# [Task data]
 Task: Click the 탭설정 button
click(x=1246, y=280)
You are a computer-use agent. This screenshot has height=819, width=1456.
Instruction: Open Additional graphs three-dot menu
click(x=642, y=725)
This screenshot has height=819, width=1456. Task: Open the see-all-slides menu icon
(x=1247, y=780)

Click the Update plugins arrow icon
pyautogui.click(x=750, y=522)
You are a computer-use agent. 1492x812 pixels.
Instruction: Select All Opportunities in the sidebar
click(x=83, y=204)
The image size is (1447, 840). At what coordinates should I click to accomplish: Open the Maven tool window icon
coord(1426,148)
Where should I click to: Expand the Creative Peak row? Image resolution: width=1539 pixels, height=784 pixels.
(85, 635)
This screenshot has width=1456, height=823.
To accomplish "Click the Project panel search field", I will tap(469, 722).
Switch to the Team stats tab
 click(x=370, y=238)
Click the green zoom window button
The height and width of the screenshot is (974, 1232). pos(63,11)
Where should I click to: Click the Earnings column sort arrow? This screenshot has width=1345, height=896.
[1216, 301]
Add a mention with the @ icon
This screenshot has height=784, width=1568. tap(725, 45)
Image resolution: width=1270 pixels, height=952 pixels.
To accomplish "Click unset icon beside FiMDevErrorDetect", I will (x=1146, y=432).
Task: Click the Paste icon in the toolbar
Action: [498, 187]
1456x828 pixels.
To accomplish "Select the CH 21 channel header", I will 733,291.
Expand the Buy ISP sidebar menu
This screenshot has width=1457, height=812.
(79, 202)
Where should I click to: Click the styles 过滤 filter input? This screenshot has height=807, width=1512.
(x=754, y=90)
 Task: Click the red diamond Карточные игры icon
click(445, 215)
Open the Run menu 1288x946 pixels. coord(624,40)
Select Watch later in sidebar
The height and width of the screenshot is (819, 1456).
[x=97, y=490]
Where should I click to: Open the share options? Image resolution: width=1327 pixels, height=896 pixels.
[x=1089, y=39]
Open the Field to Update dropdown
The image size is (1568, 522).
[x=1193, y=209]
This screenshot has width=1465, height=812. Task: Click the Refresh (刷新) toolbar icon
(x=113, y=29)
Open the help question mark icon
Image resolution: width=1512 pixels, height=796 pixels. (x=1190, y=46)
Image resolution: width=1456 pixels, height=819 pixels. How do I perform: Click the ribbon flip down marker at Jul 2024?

# [Instructions for the task]
What you return should match the entries above exactly.

# [Solution]
 Task: Click the 탭설정 button
click(x=1246, y=280)
You are a computer-use agent. This screenshot has height=819, width=1456.
Instruction: Open Additional graphs three-dot menu
click(x=642, y=725)
This screenshot has height=819, width=1456. Task: Open the see-all-slides menu icon
(x=1247, y=780)

Click the Update plugins arrow icon
pyautogui.click(x=750, y=522)
You are a computer-use agent. 1492x812 pixels.
Instruction: Select All Opportunities in the sidebar
click(x=83, y=204)
The image size is (1447, 840). At what coordinates should I click to accomplish: Open the Maven tool window icon
coord(1426,148)
Where should I click to: Expand the Creative Peak row? Image resolution: width=1539 pixels, height=784 pixels.
(85, 635)
This screenshot has width=1456, height=823.
To accomplish "Click the Project panel search field", I will tap(469, 722).
Switch to the Team stats tab
 click(x=370, y=238)
Click the green zoom window button
The height and width of the screenshot is (974, 1232). pos(63,11)
Where should I click to: Click the Earnings column sort arrow? This screenshot has width=1345, height=896.
[1216, 301]
Add a mention with the @ icon
This screenshot has height=784, width=1568. tap(725, 45)
Image resolution: width=1270 pixels, height=952 pixels.
To accomplish "Click unset icon beside FiMDevErrorDetect", I will (x=1146, y=432).
Task: Click the Paste icon in the toolbar
Action: [498, 187]
1456x828 pixels.
To accomplish "Select the CH 21 channel header", I will 733,291.
Expand the Buy ISP sidebar menu
This screenshot has width=1457, height=812.
(79, 202)
Where should I click to: Click the styles 过滤 filter input? This screenshot has height=807, width=1512.
(x=754, y=90)
 Task: Click the red diamond Карточные игры icon
click(445, 215)
Open the Run menu 1288x946 pixels. coord(624,40)
Select Watch later in sidebar
The height and width of the screenshot is (819, 1456).
[x=97, y=490]
Where should I click to: Open the share options? Image resolution: width=1327 pixels, height=896 pixels.
[x=1089, y=39]
Open the Field to Update dropdown
The image size is (1568, 522).
[x=1193, y=209]
This screenshot has width=1465, height=812. Task: Click the Refresh (刷新) toolbar icon
(x=113, y=29)
Open the help question mark icon
Image resolution: width=1512 pixels, height=796 pixels. (x=1190, y=46)
Image resolution: width=1456 pixels, height=819 pixels. How do I perform: Click the ribbon flip down marker at Jul 2024?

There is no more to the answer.